[Task directions]: Copy out every one of the records below word for word, leaving the pictures out.

[Entries on locating words and elements]:

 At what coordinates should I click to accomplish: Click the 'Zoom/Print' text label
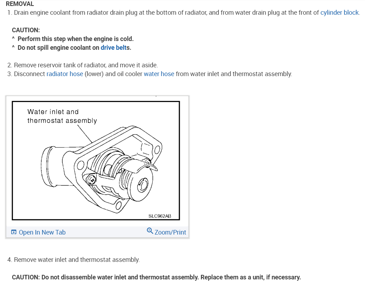[170, 232]
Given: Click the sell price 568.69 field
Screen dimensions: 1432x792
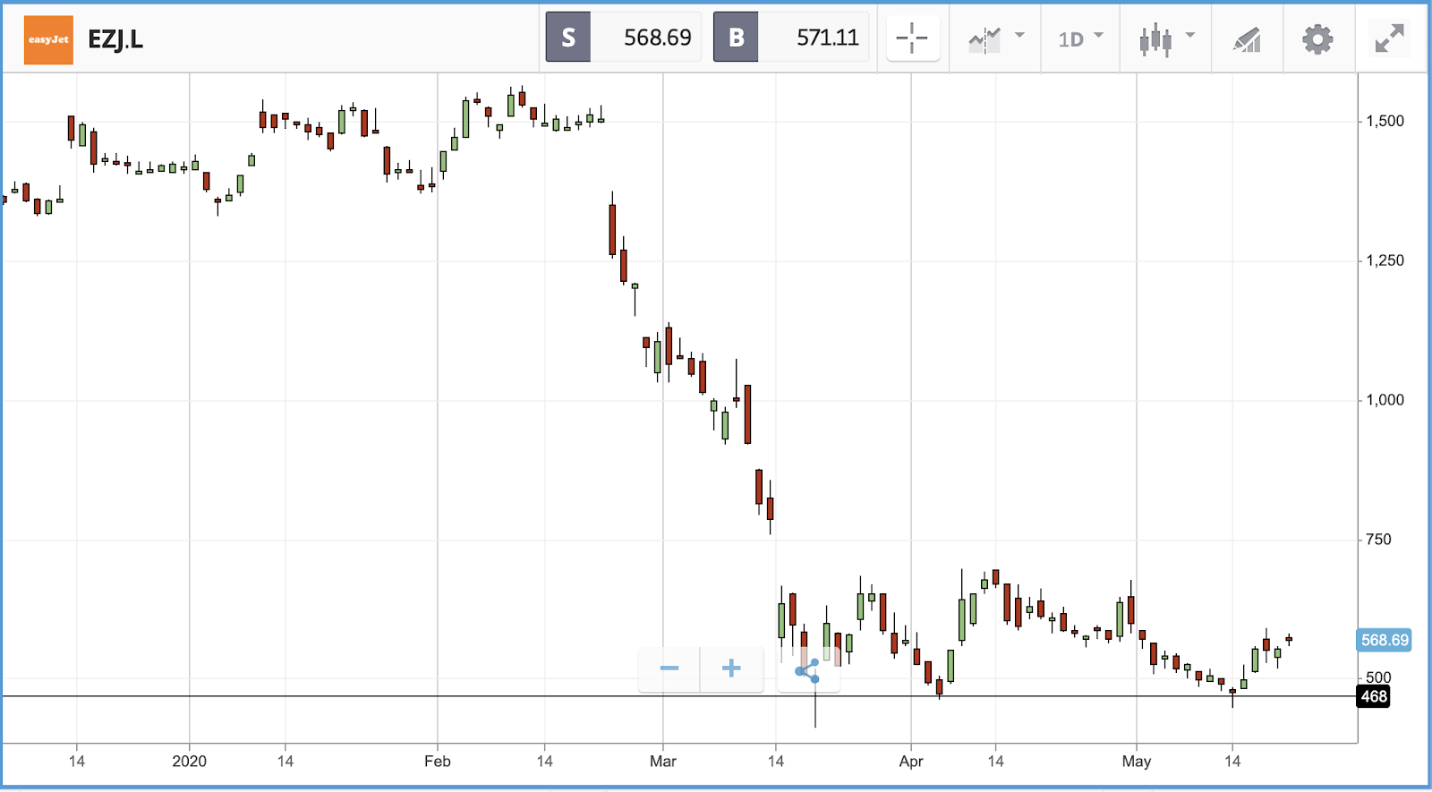Looking at the screenshot, I should (646, 38).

[Task solution]:
 At what coordinates should I click to accomplish: Click the 'Zoom/Print' text label
[170, 232]
Given: Click the sell price 568.69 field
Screen dimensions: 1432x792
Looking at the screenshot, I should (646, 38).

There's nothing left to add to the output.